People are discovering new but often old identities and marching under new but often old flags which lead to wars with new but often old enemies.
written by Samuel P. Huntington in the book of ‘The Clash of Civilizations and the Remaking of World Order’.
The passage have a context, it gives an example : Protest marches of 70k people ( holding Mexican flags) was held in the opposition to Proposition 187 in L.A. on October 16, 1994. Some people raised a question “Why do they hold Mexican flags and request America offer free education to them, they should hold American flags”. After a few days, people changed to hold American flags and this ensured victory for Proposition 187.
I'm confused of the phrase ’new but often old ’ meaning. Is there something possibly be new but often old? Or it may refer to something like fossil or about archaeology, something is discovered and exposed recently but actually exists for a long time?
Like a friend who you have known long 【often OLD】, but one day you have an argument with him and then he becomes an 【NEW】 opponent to you? Does this accord with the meaning of “new but often old”?
I think he meant "new to the person adopting the identity". 'New' is often used this way, for instance someone may say "I just got a new car" when they mean that they have changed their 10-year-old car for an 8-year-old one. The 'new' car is far from being 'new' in the sense that it has just come from the factory but it is certainly a 'new' possession of the speaker and, hopefully, and improvement on the 'old' one.
You can also hear people referring to "new stock" when referring to an antique dealer or, sometimes, hear reference to "new exhibits" in a museum, even a geological or fossil collection when the exhibits are millions of years old but have only just been acquired.
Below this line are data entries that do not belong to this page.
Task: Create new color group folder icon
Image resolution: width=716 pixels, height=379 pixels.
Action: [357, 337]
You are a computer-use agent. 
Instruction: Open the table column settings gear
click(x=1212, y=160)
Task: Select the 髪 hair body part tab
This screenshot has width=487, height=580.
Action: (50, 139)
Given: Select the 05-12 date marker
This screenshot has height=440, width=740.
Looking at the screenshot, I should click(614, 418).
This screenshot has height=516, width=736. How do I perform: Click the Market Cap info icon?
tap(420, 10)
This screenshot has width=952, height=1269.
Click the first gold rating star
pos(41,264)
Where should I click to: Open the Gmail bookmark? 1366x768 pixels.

A 'new but old' identity in that sense would be one which was a new one to the person taking on the identity but was drawn from the history of their place of residence, family history or ethnicity. For example the boxer Cassius Clay converted to Islam and took on a new Muslim identity calling himself Mohammed Ali partly because he believed that his ancestors who were enslaved in the 18th or 19th century would have been Muslims. Muslim identity is certainly not new but it was new to Ali. The same thing applies to Yusuf Islam who gave up musical success as Cat Stevens to become a Muslim.
Other 'new but old' identities would include those of early Cornish Nationalists who have taken on identities which would have been familiar to their ancestors but which are different from the British nationality with which most of them grew up.